Auf unsere Anfrage beim Sozialministerium haben wir zum Betrieb der Jagdschulen und der Abwicklung der Schießausbildung, folgende Antwort erhalten:

Grundsätzlich sind Sportanlagen und damit Schießstände nach § 4 Abs. 1 Nr. 6 SächsCoronaSchVO grundsätzlich geschlossen.  Außensportanlagen können aber bei einer Inzidenz < 100 öffnen. Dann wäre das Schießtraining und das Abhalten von Prüfungen im Rahmen der Kontaktbeschränkungen zulässig.  Entscheidend ist damit, dass der Sieben-Tage-Inzidenzwert von 100 Neuinfektionen auf 100 000 Einwohner im Freistaat Sachsen und im jeweiligen Landkreis oder in der kreisfreien Stadt an fünf Tagen in Folge unterschritten wird (§§ 4, 8 SächsCoronaSchVO vom 5. März 2021). Die obere Jagdbehörde hat auf Anfrage bei den Schießständen auf die Zuständigkeit des SMS verwiesen.

In Bezug auf die Jagdausbildung erhielten wir den Hinweis, dass die Jagdschulen in den Jägerschaften gemeinsam mit dem SMEKUL und der oberen Jagdbehörde Überlegungen anstellen sollen, in welcher Weise die Durchführung der Jägerausbildung und die Durchführung der Jagdprüfungen möglich ist, bzw. abgewickelt werden könnten. Hierbei sollten alle Aspekte zur Organisation und Überlegungen zu digitalen Formaten, zu terminlichen Verlegungen oder auch regionaler Zusammenarbeit eingebracht werden. Ein wesentlicher Teil des bisherigen Präsenzunterrichts wird vermutlich auch online durchführbar sein. Die praktische Ausbildung an der frischen Luft wird unter Einhaltung der Kontaktbeschränkungen stattfinden können, Mindestabstand und Mund-Nasen-Bedeckung gehört natürlich genauso dazu.

Die Jagdschulen sind aufgefordert, entsprechend tragfähige Konzepte auszuarbeiten.
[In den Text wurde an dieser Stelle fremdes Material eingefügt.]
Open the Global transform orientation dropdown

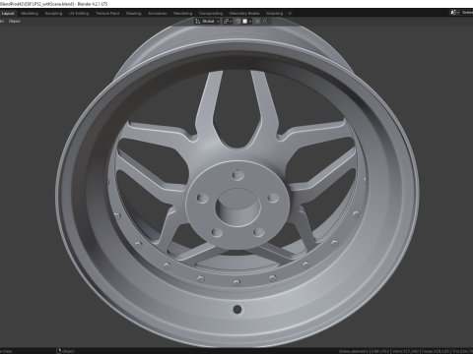click(x=207, y=22)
Dies betrifft die Jagdschulen in den Jägerschaften wie auch die privatwirtschaftlichen Jagdschulen im Land.

Es bleibt also festzuhalten, dass die Betreiber der sächsischen Jagdschulen mit ihren Konzepten auf die obere Jagdbehörde zugehen und Druck machen müssen. Dies kann der Landesjagdverband für die Gesamtheit der Jagdschulen mit den unterschiedlichen Betreibern und Schulungskonzepten nicht leisten.
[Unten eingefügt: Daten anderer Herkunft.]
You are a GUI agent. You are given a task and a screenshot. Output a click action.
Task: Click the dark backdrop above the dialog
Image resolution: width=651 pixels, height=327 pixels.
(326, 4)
Weiterhin weisen wir in diesem Zusammenhang darauf hin,  dass die Jagd auch ab einer Inzidenz von größer 100 nach der aktuell geltenden Corona-Schutzverordnung im Rahmen der anerkannten Systemrelevanz möglich ist.

Wir würden uns freuen, wenn die Jagdschulen uns in ihre Korrespondenz mit den Aufsichtsbehörden einbinden könnten.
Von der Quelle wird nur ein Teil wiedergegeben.